The Reason You’re Not Meshing with Your Co-Workers

What’s your type? Your personality type, that is.

While no one enjoys evaluating themselves (especially when looking at strengths and weaknesses), you get a better handle on who you are and help others better understand your expectations.

We’ve all heard of the Golden Rule: “Do unto others as you would have them do unto you.” It’s the basic concept to treat others the way you would like to be treated.

In “The Platinum Rule,” Dr. Michael J. O’Connor and Dr. Tony Allesandra pose an alternative solution: Treat others the way they want to be treated. Instead of focusing on what you want and assuming everyone wants the same, they suggest taking the time to understand what they want.

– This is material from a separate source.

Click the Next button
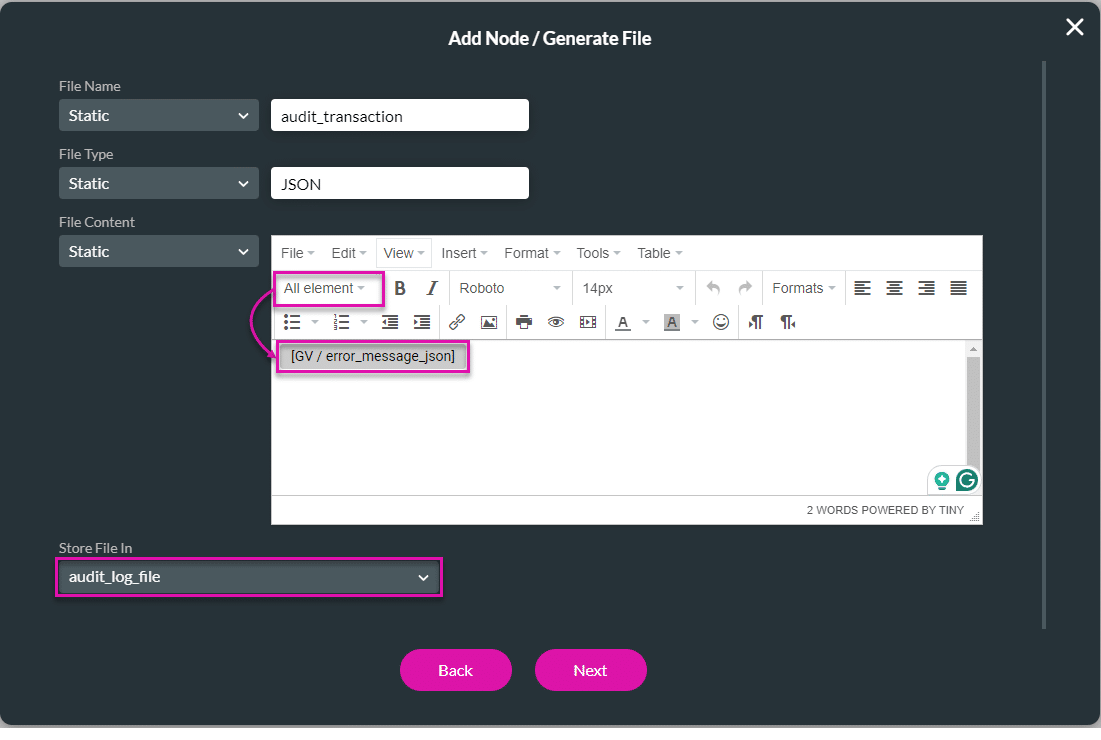 590,670
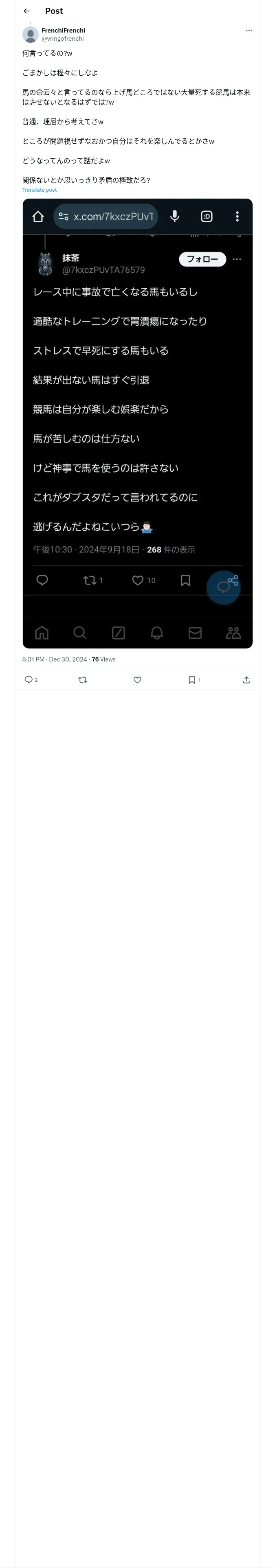The image size is (275, 1568).
Task: Click the Translate post link
Action: (x=40, y=190)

It’s about understanding what drives people and recognizing your options for better understanding and engaging them. No one operates the exact same – no one – and it can be difficult to determine how best to approach those with personality types that are different than your own. The book divides behavioral preferences into four core styles: Relater, Socializer, Thinker, and Director.

Some people find they’re one type, a combination of a couple or sometimes all four. Most people have a dominant and recessive style. Use the breakdown and chart below to discover which personality types fit you. Then, look at it from another perspective: Within your circle of colleagues, where does everyone fall?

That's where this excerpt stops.